## Information provided:
++++++
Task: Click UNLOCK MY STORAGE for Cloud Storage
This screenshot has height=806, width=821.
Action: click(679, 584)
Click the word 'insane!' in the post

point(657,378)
++++++
## Goal of the exercise:
Return all of the material exactly as written, from the first line through the last.

## Completed exercise:
Task: Click UNLOCK MY STORAGE for Cloud Storage
This screenshot has height=806, width=821.
Action: click(679, 584)
Click the word 'insane!' in the post

point(657,378)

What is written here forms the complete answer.